Swiss National Bank Executes Major Interest Rate Cut
The Swiss National Bank (SNB) executed its largest interest rate cut in nearly a decade on Thursday, reducing its policy rate by 50 basis points from 1.0% to 0.5%. This decision aims to counter anticipated cuts by other central banks and manage the appreciation of the Swiss franc.
Economic Forecast
The move surprised many, with over 85% of economists previously predicting a modest 25 basis point reduction. This is the steepest decline since the SNB’s emergency cut in January 2015, which ended its minimum exchange rate with the euro.
Inflation and Policy Considerations
The SNB noted that "underlying inflationary pressure has decreased again this quarter." Their easing of monetary policy reflects this situation. The bank promised to "continue to monitor the situation closely," ready to adjust its policies to uphold inflation within its desired range for price stability in the medium term.

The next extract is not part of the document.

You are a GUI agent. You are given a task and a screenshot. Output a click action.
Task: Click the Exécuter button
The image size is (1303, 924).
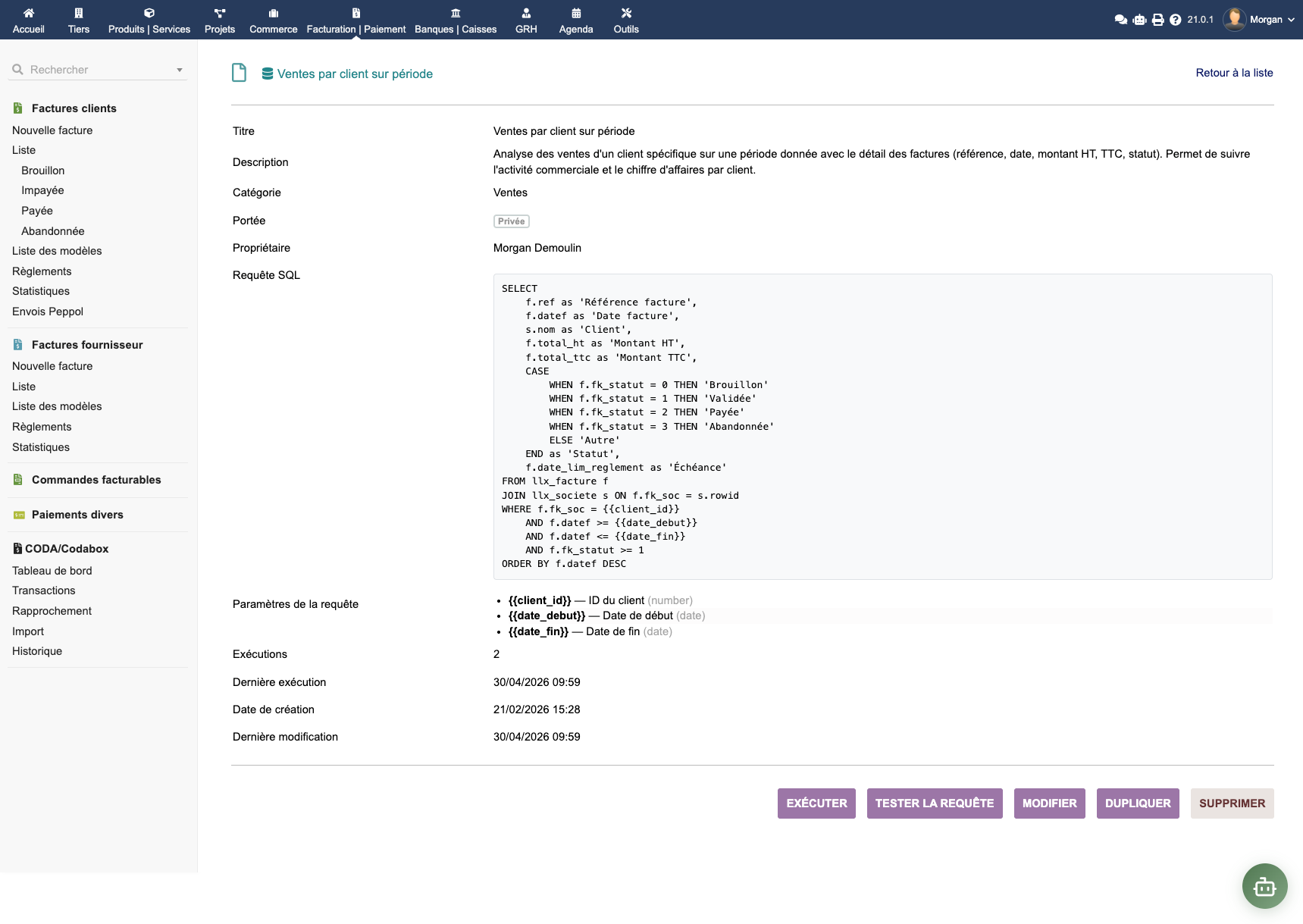(x=816, y=803)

This adjustment is the first under new SNB Chairman Martin Schlegel, marking a shift from the previous chairman Thomas Jordan's approach, who implemented three 25 basis point reductions earlier this year.
Context of Inflation
Swiss inflation was recorded at 0.7% in November, consistently remaining within the SNB's target range of 0-2% since May 2023. This cut coincides with anticipated reductions from other central banks, including the European Central Bank and the U.S. Federal Reserve, both expected to lower rates soon. Additionally, the Bank of Canada reduced its main policy rate by 50 basis points on Wednesday, indicating a trend of easing monetary policy across multiple economies.